Un cambio di pelle importante. Alcuni dubbi. La ricerca di OpenAI subirà un contraccolpo con l’uscita di Murati, McGrew e Zoph? A che punto è lo sviluppo dell’AI per tutti? Se fosse così prossima, perché Mira Murati avrebbe lasciato proprio adesso? Perché le defezioni dei capi della ricerca?
Mi rimane la convizione che la strada verso una intelligenza artificiale generale sia ancora lunga anche in casa OpenAI, accanto alla disillusione che i buoni propositi (l’AI per il bene comune) si incaglino strada facendo sempre nei profitti.

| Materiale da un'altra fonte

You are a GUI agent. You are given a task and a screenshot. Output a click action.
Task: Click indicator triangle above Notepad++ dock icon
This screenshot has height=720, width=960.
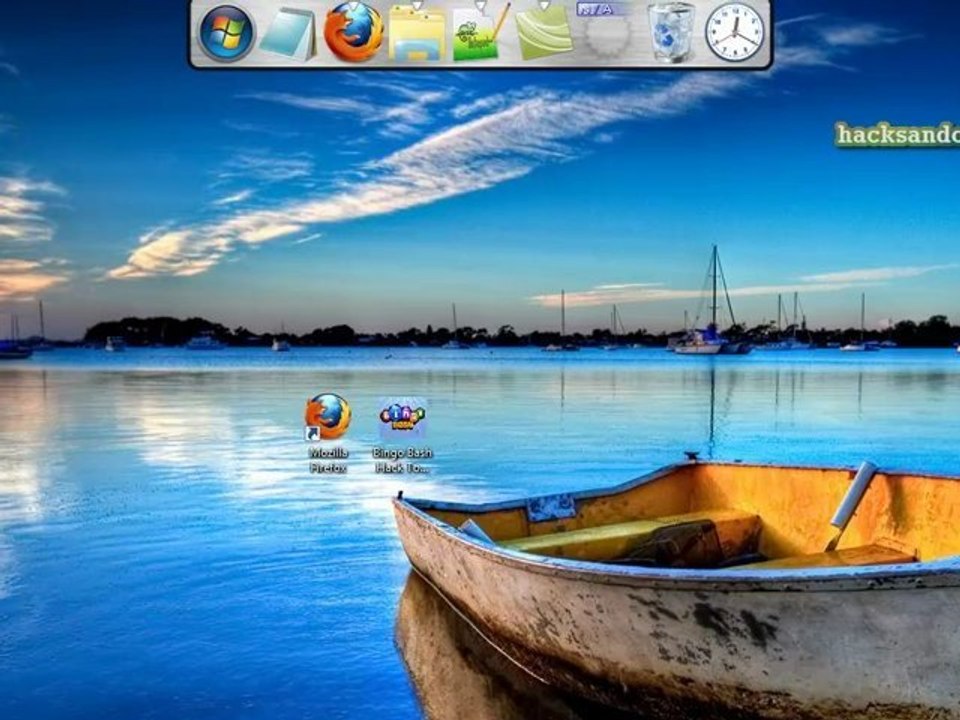click(x=481, y=6)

Anche la presa di posizione di Altman sulla decrescita marca la direzione. “La teoria della decrescita è una delle cose più stupide mai sentite – ha detto a Torino -. L’AI ci permetterà di crescere, migliorare, aumentare il benessere. Dobbiamo andare avanti e spingere il più possibile. Nasceranno grandi aziende e opportunità, siamo all’inizio di una vera rivoluzione tecnologica”. Chissà se il suo riferimento fosse anche alla “decrescita” teorizzata da Serge Latouche, che mira a ridurre la produzione e il consumo di bene e servizi superflui, ridistribuire le ricchezze, promuovere la sostenibilità delle persone e del pianeta, partendo dall’idea che l’economia e il Pil globale non possano crescere all’infinito su un pianeta finito. Entrambi parlano di bene comune. Chi avrà ragione?
P.S. per la cronaca: In settimana OpenAI ha stretto un accordo con Gedi – editore di La Repubblica e La Stampa – per rendere disponibili agli utenti di ChatGpt i contenuti in italiano delle testate del gruppo (da qui lo sciopero della scorsa settimana dei giornalisti delle testate). Nel rispetto del copyright, da capire i termini dell’accordo: ChatGpt citerà gli articoli? Li renderà riconoscibili? Li utilizzerà per l’addestramento dei propri modelli? Quale ritorno economico per l’editore?. Una partnership che desta l’attenzione anche del Garante della Privacy e che apre nuovi interrogativi. Perché quando si parla di AI i temi da affrontare sono sempre molteplici. Non si fermano al bivio.